Характерно, что когда, еще в 1855 году, Некрасов хотел ехать за границу, то думал передать ведение журнала в руки Тургенева: в 1856 году, когда он туда поехал, то передал его в руки Чернышевского с полномочиями чрезвычайными по всей официальной форме: «Уезжая на долгое время, прошу Вас, кроме участия Вашего в разных отделах «Современника», принимать участие в самой редакции журнала и сим передаю Вам мой голос во всем касающемся выбора и заказа материалов для журнала, составления книжек, одобрения или неодобрения той или другой статьи и т. д. так, чтобы ни одна статья в журнале не появилась без Вашего согласия, выраженного надписью на корректуре или оригинале!» А когда Чернышевский рискованной перепечаткой в журнале самых горячих стихов из некрасовского сборника 1856 года «подставил» и будущее сборника, и настоящее журнала, и самого Некрасова, то не услышал от хозяина ни слова в упрек. Итак, как теперь сказали бы, тандем Некрасов—Чернышевский являет доверие, сотрудничество, уважение.

Но было ли духовное родство, душевная близость, то, что один критик назвал тогда в связи со стихами Фета «симпатической настроенностью», а Ленин уже в связи с самим Некрасовым даже «всеми симпатиями»? Ничего подобного. А первым, кто почти все сделал для того, чтобы такую «симпатическую настроенность» или «все симпатии» убрать, был не Некрасов, а Чернышевский и сделал с самого начала все, чтобы не выглядеть, не показаться, не стать другом. Тем более не набиваться в друзья. Решительно отводил все к этому поползновения со стороны Некрасова. Сотрудником, соратником, соработником — да. Но — другом? И вообще ведь у Чернышевского, кажется, не было друзей.

«...С очень давних пор без прямого моего вопроса Некрасов почти никогда не говорил ни о чем из своей личной жизни. При начале знакомства со мной он хотел иметь меня обыкновенным приятелем-собеседником, какими бывают у каждого хорошие его знакомые, и рассказывал мне о том интересном лично для него, что случалось ему припомнить по ходу разговора, деловой разговор прекращался, заменяясь обыкновенным приятельским... но скоро Некрасов бросил это, не умею сказать, почему именно. Быть может, ему стало казаться, что я не интересуюсь ни его воспоминаниями о давнем, ни его личными радостями и печалями в настоящем. Быть может, на его экспансивность подавляющим образом действовала моя замкнутость: я в то время не любил говорить ни о чем, относящемся к моей внутренней жизни. Вероятно, и Некрасову казалось так. Если ему действительно казалось так, то понятно, что у человека, такого умного, как он, скоро должно было исчезнуть влечение быть экспансивным с человеком, который не отвечает тем же».

Вообще многое, и даже главное, в положении «Современника» конца 50-х годов, в распределении в нем ролей, в отношениях там людей можно понять, только прочитав тургеневских «Отцов и детей». Салтыков (Щедрин) правда, позднее, почти через двадцать лет, но совершенно справедливо говорил о Тургеневе: «Последнее, что он написал, — «Отцы и дети» — было плодом общения с «Современником». Там были озорники неприятные, но которые заставляли мыслить, негодовать, возвращаться и перерабатывать себя самого». Герцен, правда, раньше, почти сразу по прочтении романа, находя, что автор сильно сердился на Базарова, «карикировал» его, посетовал Тургеневу: «Если бы... ты забыл о всех Чернышевских в мире, было бы для Базарова лучше». Иначе говоря, вопреки распространившемуся позднее в демократических кругах и дожившему до нашего времени мнению, что литературный Базаров есть окарикатуренный реальный Добролюбов, Герцен считает, что реальный Чернышевский есть живая карикатура, повлиявшая на литературный образ Базарова.

▸ **ПРЕДОСТАВЛЕННЫЕ ЗАПИСИ**:
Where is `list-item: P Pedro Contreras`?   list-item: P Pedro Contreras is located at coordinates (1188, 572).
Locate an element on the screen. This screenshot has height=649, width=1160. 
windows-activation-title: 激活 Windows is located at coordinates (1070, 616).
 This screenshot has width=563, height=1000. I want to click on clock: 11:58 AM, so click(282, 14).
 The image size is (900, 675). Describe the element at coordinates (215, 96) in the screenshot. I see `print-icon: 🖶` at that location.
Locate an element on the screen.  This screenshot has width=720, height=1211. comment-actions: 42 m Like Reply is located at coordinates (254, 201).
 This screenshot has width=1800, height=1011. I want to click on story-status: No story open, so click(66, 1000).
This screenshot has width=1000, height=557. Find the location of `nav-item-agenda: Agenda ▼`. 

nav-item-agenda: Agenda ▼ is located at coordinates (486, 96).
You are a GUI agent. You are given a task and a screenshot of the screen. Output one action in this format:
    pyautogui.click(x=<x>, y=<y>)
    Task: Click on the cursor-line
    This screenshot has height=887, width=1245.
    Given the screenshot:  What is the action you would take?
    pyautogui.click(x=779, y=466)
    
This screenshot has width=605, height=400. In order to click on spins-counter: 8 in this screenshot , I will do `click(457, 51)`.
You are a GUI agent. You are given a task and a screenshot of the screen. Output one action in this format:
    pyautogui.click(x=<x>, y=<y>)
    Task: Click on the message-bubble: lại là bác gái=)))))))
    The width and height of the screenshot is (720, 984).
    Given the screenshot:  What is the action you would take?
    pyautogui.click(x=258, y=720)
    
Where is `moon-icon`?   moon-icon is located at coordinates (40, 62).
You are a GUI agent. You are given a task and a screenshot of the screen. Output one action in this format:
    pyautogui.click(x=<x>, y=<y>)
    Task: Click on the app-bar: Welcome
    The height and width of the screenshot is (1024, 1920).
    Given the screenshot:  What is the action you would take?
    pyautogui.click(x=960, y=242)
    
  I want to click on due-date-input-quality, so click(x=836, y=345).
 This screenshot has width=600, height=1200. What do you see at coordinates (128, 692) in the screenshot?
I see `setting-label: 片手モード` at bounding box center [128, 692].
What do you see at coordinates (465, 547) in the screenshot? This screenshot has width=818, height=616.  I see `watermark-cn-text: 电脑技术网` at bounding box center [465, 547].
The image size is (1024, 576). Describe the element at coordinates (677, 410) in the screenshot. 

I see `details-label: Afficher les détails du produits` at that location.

▸ **ВАША ЗАДАЧА**:
Согласуются ли с отрывком о Некрасове и Чернышевском следующие утверждения? (а) Уезжая за границу в 1856 году, Некрасов передал ведение журнала Тургеневу. (б) Чернышевский с самого начала старался не стать Некрасову другом. (в) Герцен полагал, что Базаров является карикатурой на Добролюбова. Ответьте на каждое «да» или «нет» и приведите точную цитату из отрывка, которая это решает.

▸ **ОТВЕТ К ЗАДАНИЮ**:
(а) Нет: «в 1856 году, когда он туда поехал, то передал его в руки Чернышевского».
(б) Да: «сделал с самого начала все, чтобы не выглядеть, не показаться, не стать другом».
(в) Нет: «Герцен считает, что реальный Чернышевский есть живая карикатура, повлиявшая на литературный образ Базарова».